Objetivo é garantir que o Brasil esteja preparado para responder a possíveis alterações no comércio internacional de petróleo, gás e biocombustíveis
O Ministério de Minas e Energia (MME) promoveu nesta quinta-feira, 10, uma reunião com representantes das principais entidades e empresas dos setores de petróleo, gás natural e biocombustíveis para discutir os possíveis impactos das tarifas recentemente anunciadas pelo governo norte-americano.

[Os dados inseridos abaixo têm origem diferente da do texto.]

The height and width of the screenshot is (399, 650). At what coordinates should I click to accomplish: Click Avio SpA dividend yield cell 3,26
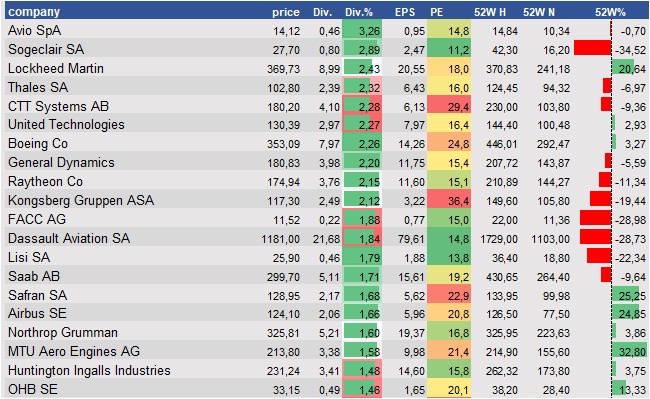pos(362,31)
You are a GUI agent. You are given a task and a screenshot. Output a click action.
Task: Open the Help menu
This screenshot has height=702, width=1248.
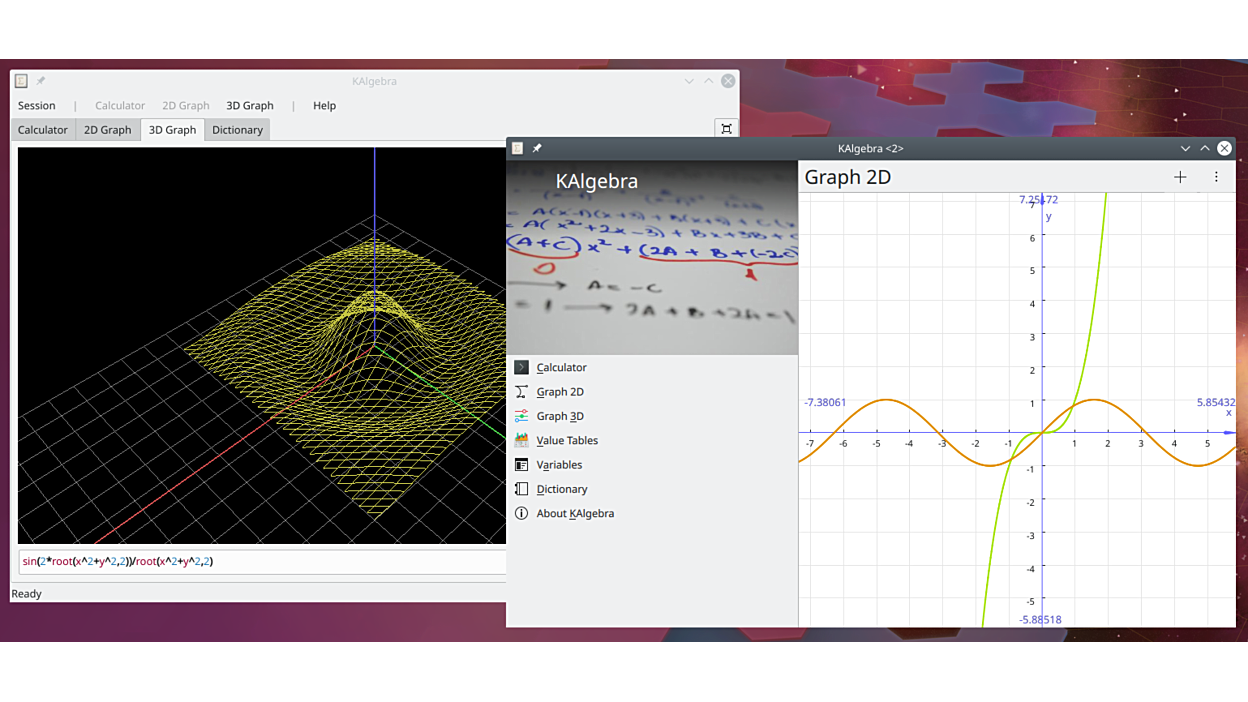pyautogui.click(x=324, y=105)
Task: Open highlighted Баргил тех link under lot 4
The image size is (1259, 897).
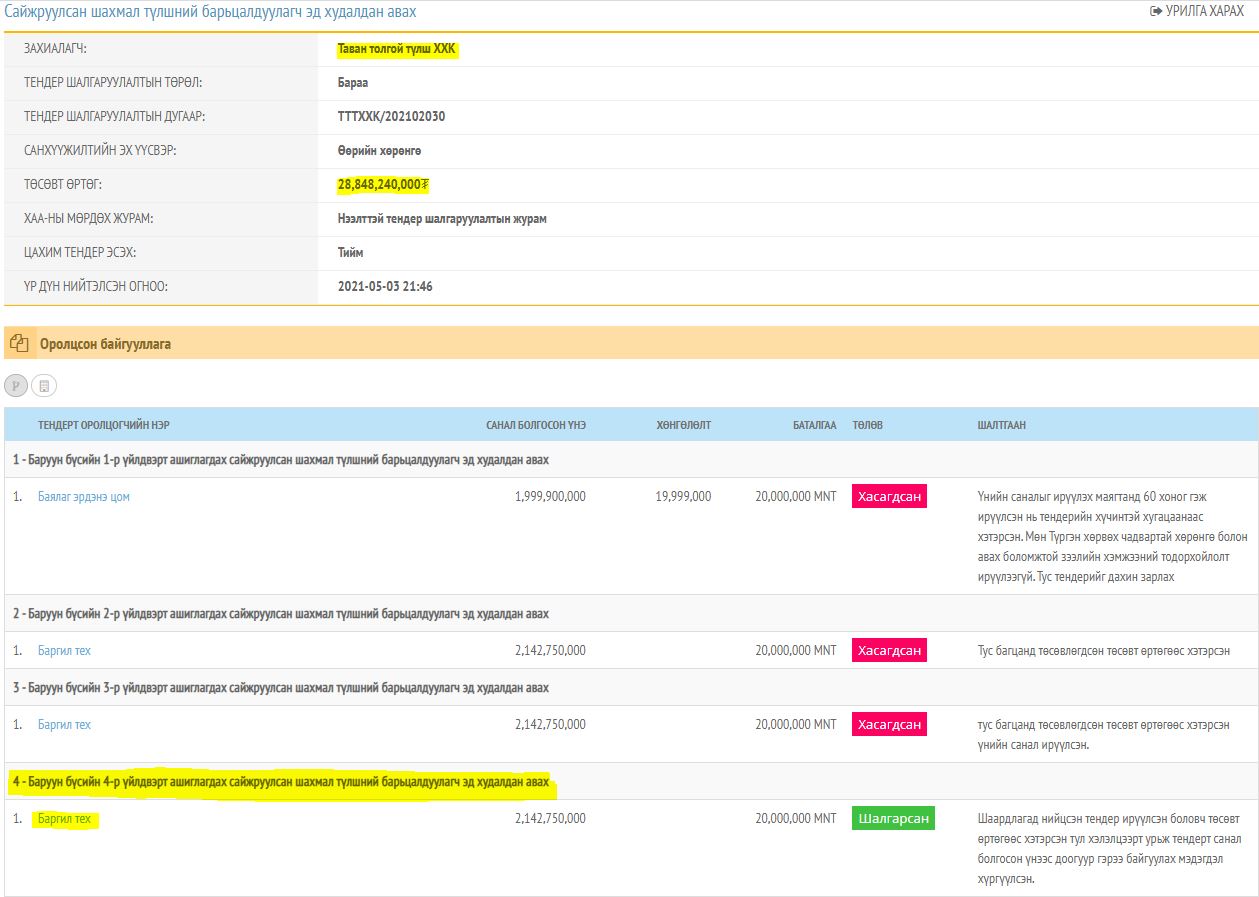Action: pyautogui.click(x=64, y=819)
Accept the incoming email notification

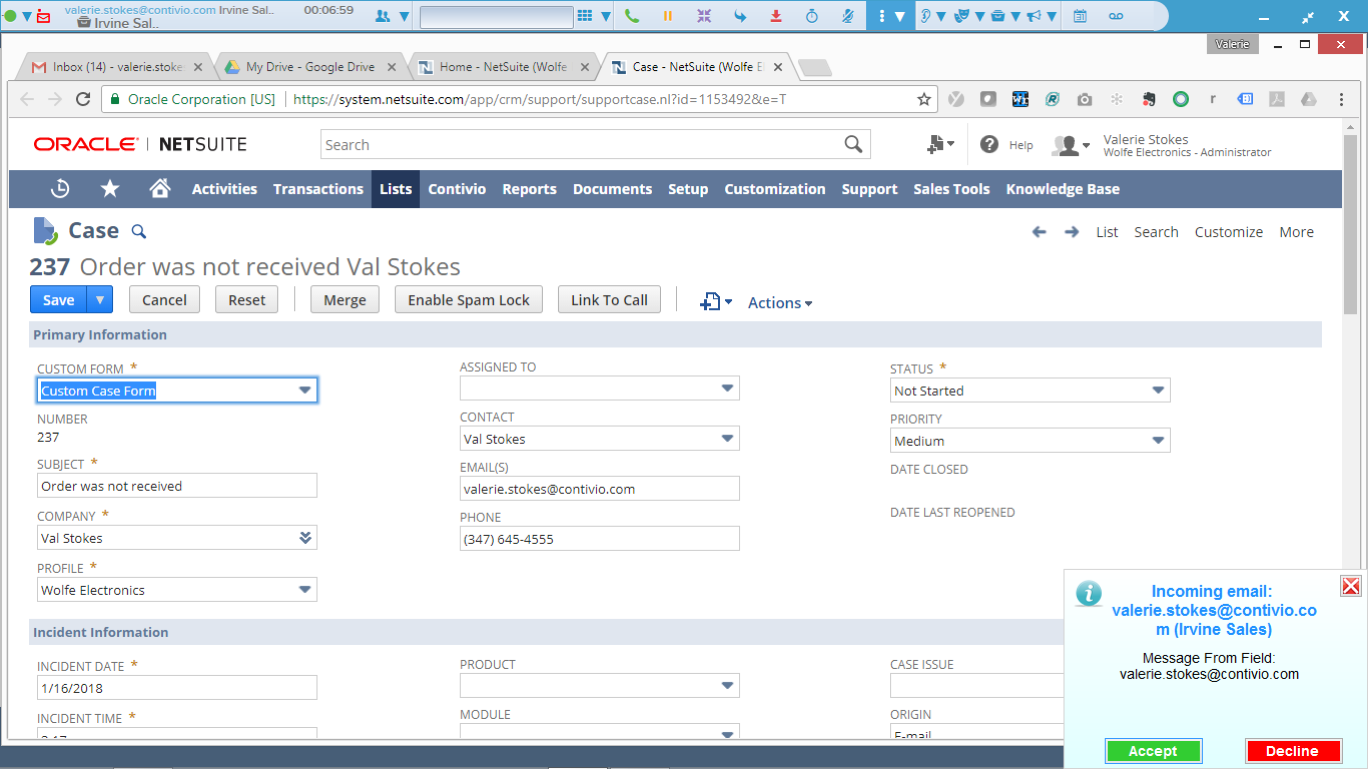click(1153, 750)
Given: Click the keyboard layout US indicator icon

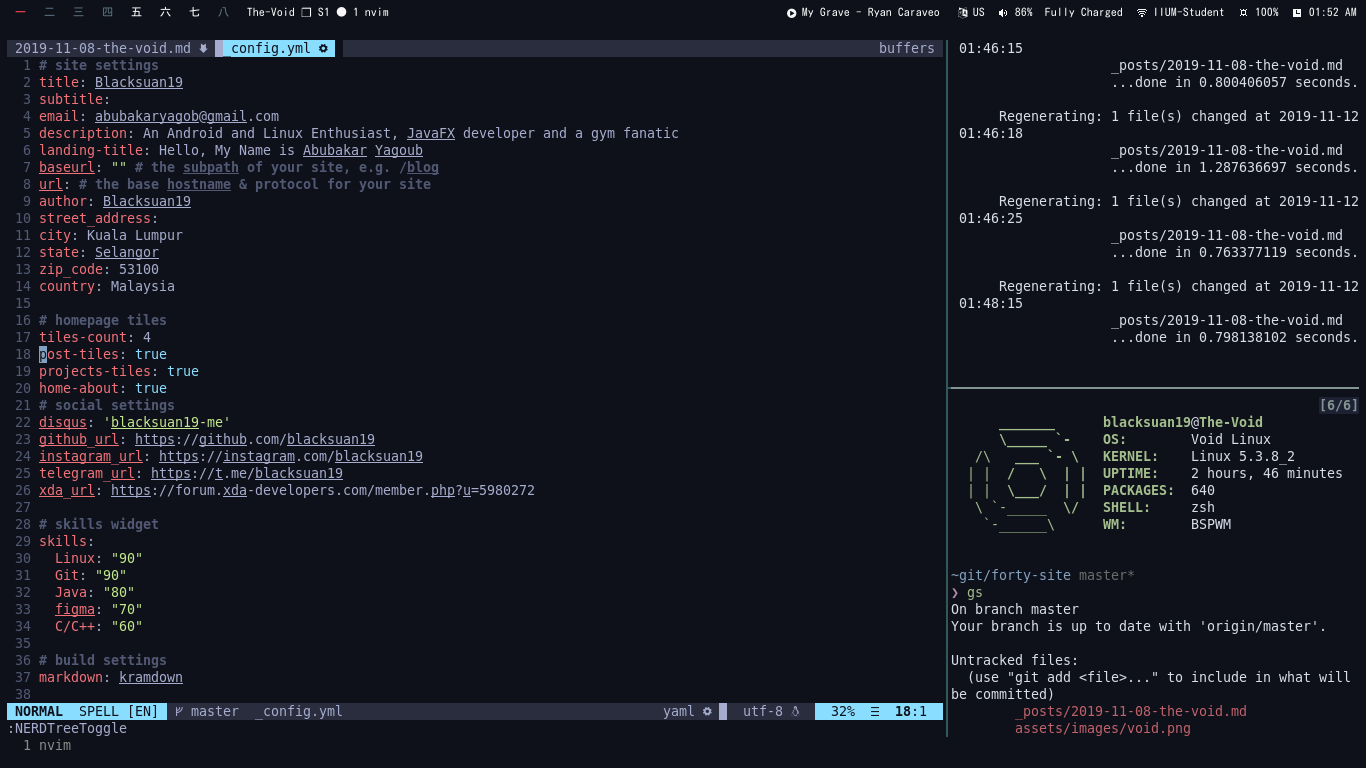Looking at the screenshot, I should point(962,13).
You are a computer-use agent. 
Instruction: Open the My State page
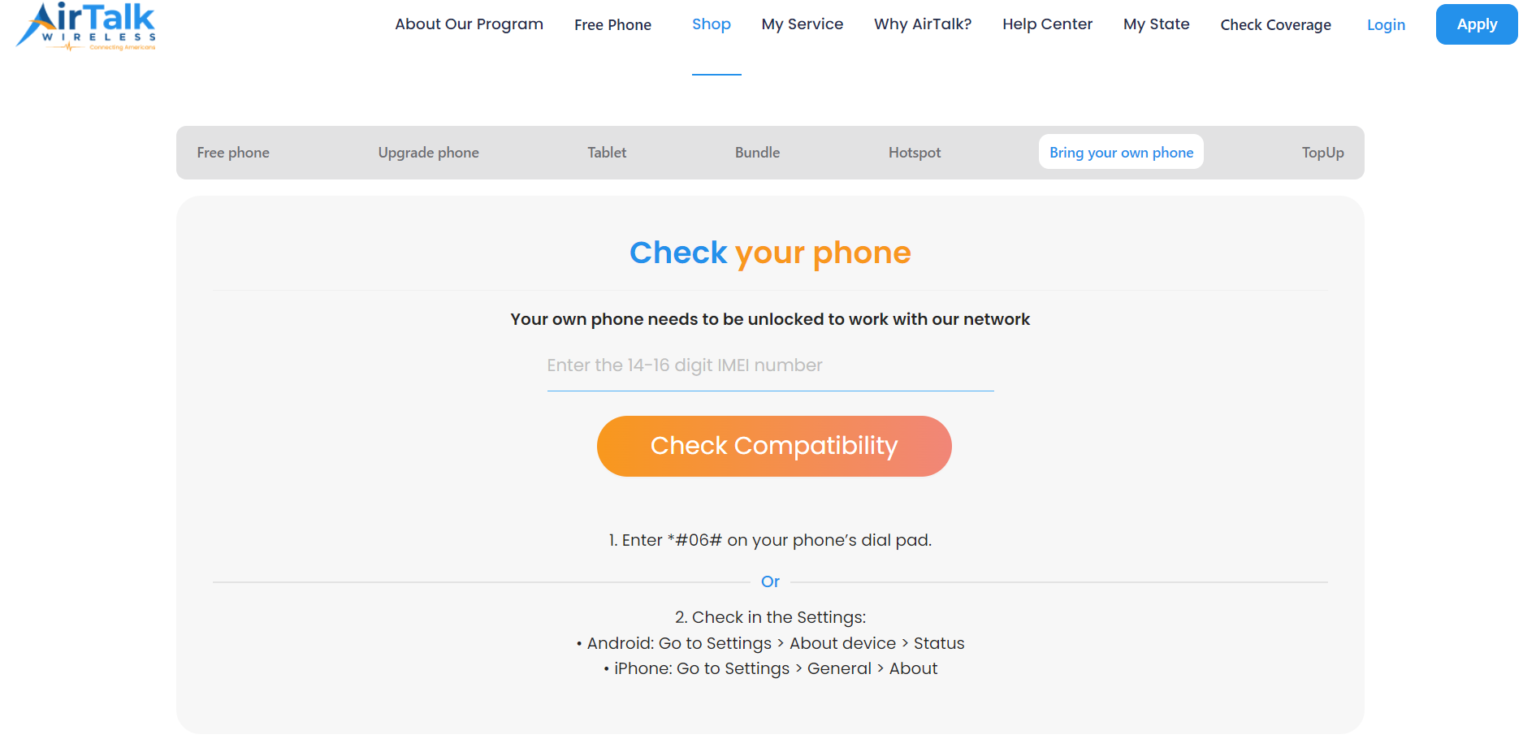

O objetivo foi avaliar efeitos e ouvir os diversos segmentos da cadeia produtiva sobre os possíveis reflexos das medidas econômicas. Os EUA estabeleceram uma tarifa de 50% para qualquer produto exportado pelo Brasil ao país.
O encontro foi coordenado pelo secretário nacional de petróleo, gás natural e biocombustíveis do MME, Pietro Mendes, que destacou a importância de ouvir o setor nesse momento.
“Nosso papel é manter um canal permanentemente aberto, para que qualquer informação relevante seja compartilhada com o governo brasileiro. Estamos ouvindo as necessidades de setores relevantes para a economia nacional diante de um cenário que exige atenção e responsabilidade. Vamos continuar monitorando os efeitos e trabalhando em conjunto para articular estratégias”, afirmou
Participaram da reunião representantes de:
- Associação Brasileira da Indústria Química (Abiquim)
- Associação Brasileira das Indústrias de Óleos Vegetais (Abiove)
- Associação Brasileira dos Importadores de Combustíveis (Abicom)
- Associação dos Produtores de Biocombustíveis do Brasil (Aprobio)
- Be8
- Bioenergia Brasil
- Câmara Americana de Comércio para o Brasil (Amcham)
- FS Bioenergia
- Inpasa
- Instituto Brasileiro de Petróleo e Gás (IBP)
- Petrobras
- Raízen
- Sindicato da Indústria do Açúcar e do Álcool no Estado de Alagoas (Sindaçúcar-AL)
- União Brasileira do Biodiesel e Bioquerosene (Ubrabio)
- União da Indústria de Cana-de-Açúcar (Unica)
- União Nacional do Etanol de Milho (Unem)
Segundo o ministério, a iniciativa visa garantir que o Brasil esteja preparado para responder, de forma técnica e coordenada, a possíveis alterações no comércio internacional que possam impactar cadeias estratégicas como petróleo, gás natural e biocombustíveis.